Religious freedom?

Religious freedom?

: Well, it’s not just France that’s doing dumb things like banning religous clothing. Germany’s banning headscarves.

  • chuck

    Yes,
    as if *that* will solve their problems. As if banning hate speech and the “wrong” books will solve their problems. Without free speech and expression these things can not be worked out peacefully in the public forum. That is why Justice Holmes so often came down on the side of free speech: he knew that that when people lose their voice, they will eventually fight. His experience of the awfulness war convinced him that it was well worth the toleration of even bizarre opinion to avoid it.

  • http://www.oliviertravers.com/ Olivier Travers

    I’m all for religious freedom and freedom of speech, and I’m certainly aggravated by those “thought crimes” invented by German and French lawmakers, but Americans would be a little more credible in their pontifications on those subjects if they acknowledged a little more the right *not* to believe in god. Get rid of your constant references to religion in political and public life, then you can get back to us Europeans with lessons about freedom.

  • http://www.buzzmachine.com Jeff Jarvis

    Olivier: You clearly are free NOT to wear a headscarf or kibbeh or cross. But what of those who do? They are not allowed to? That is not freedom of religion. That is the imposition of secularity. We Americans left Europe precisely so we could have the freedom to practice — or not practice — religion without government interference. The mixing of government and religion is always dangerous. Aren’t we learning that lesson all too clearly right now?

  • Sarah Brabazon-Biggar

    Oliver Travers wrote:

    Get rid of your constant references to religion in political and public life, then you can get back to us Europeans with lessons about freedom.

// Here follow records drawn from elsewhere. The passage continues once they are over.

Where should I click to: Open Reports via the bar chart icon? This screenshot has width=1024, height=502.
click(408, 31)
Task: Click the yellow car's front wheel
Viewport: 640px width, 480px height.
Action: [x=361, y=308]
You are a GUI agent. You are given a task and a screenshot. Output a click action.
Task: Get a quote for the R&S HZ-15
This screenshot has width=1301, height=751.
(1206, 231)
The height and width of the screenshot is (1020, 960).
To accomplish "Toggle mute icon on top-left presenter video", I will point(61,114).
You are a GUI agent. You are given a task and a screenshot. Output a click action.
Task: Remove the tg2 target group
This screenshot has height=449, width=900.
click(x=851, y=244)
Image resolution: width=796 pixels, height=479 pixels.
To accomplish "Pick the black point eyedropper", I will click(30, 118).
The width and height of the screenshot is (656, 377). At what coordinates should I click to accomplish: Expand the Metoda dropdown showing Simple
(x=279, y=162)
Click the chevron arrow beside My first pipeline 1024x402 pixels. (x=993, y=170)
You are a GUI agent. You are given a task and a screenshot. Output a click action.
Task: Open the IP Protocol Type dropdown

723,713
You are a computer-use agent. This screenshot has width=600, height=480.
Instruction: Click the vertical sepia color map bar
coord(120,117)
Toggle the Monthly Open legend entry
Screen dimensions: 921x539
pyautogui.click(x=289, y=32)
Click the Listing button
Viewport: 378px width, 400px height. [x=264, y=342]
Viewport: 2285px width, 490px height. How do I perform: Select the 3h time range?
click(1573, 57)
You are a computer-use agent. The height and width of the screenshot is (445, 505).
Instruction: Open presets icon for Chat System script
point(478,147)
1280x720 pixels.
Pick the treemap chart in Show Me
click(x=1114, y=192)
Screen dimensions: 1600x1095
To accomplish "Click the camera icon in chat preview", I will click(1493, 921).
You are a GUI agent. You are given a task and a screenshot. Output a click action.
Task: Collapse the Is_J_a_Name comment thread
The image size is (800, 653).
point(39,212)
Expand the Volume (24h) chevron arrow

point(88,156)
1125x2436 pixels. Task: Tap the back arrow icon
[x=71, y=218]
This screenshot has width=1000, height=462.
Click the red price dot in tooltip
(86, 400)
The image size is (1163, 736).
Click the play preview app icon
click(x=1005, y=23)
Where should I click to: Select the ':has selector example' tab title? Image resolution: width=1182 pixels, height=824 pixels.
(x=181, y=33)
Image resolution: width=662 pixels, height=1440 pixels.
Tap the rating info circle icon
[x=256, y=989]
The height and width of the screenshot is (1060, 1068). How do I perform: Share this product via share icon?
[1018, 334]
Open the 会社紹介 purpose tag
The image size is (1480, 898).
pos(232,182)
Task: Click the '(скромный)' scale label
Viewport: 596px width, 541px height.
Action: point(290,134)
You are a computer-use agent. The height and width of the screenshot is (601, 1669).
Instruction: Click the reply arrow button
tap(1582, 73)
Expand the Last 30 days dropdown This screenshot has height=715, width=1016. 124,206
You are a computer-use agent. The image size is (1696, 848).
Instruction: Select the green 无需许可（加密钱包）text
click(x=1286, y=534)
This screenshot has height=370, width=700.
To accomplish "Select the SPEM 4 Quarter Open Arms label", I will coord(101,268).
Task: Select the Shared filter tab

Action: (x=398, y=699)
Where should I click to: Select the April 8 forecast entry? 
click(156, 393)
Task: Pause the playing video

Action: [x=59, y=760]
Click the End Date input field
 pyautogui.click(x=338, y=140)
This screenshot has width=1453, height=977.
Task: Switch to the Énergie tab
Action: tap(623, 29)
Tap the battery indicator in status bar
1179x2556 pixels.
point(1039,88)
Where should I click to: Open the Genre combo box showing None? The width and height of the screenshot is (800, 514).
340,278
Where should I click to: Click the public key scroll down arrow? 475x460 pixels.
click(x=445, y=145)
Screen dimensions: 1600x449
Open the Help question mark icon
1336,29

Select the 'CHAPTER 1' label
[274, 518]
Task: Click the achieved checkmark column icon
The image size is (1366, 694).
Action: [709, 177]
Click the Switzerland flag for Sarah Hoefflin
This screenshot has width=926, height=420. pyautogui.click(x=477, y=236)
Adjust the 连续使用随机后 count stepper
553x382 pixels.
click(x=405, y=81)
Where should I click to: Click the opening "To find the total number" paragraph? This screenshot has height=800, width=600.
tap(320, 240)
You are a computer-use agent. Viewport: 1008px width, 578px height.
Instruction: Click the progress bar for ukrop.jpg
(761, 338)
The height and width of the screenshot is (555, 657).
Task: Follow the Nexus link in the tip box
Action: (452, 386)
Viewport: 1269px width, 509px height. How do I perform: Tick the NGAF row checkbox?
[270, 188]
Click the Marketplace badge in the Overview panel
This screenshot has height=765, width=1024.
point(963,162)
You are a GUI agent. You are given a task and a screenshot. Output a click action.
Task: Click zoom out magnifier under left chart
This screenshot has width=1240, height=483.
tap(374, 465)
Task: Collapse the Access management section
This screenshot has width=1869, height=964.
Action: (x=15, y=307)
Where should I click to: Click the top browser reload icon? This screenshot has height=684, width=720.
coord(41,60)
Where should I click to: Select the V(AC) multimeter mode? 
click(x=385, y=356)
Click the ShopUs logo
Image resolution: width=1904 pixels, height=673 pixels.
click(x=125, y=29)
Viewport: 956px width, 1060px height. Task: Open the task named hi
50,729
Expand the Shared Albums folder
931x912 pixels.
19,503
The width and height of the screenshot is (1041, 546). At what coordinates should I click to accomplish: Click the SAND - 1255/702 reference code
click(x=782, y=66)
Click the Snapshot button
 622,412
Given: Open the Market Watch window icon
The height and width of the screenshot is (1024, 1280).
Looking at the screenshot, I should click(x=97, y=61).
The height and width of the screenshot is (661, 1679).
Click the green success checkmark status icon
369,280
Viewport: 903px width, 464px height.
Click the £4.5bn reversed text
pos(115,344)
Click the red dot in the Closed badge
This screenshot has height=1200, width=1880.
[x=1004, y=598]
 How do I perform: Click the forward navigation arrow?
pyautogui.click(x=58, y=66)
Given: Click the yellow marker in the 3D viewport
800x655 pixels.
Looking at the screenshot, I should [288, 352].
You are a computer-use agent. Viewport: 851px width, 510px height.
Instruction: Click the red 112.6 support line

    Oh yeah, let’s all wear bland, noncommittal, nonsectarian masks in public to avoid offending anyone.
    I hate to break it to you, but freedom entails putting up with everyone else’s freedom. Just because you’re free to be an atheist doesn’t mean you have a right to be free from other people’s religiousness. And vice versa.

  • Andy

    Everyone must dress the same so that they can be taught individuality and freedom. Laws must be passed outlawing certain types of religious dress so that the young can be taught religious freedom and tolerance.
    Perhaps that is why secular Europe has made Kofi Annan and the UN the modern equivalent of the Medieval Pope and Vatican. The center of moral authority that has no armies but can command and control armies. The central power that praises of condemns the moral acts of kings and presidents.
    Europe likes its history so much that they recycle and recreate their past. Its almost as if they got Santana and Santayana mixed up…”Those who do not learn from the past are doomed to play Black Magic Woman and Oye Como Va throughout eternity”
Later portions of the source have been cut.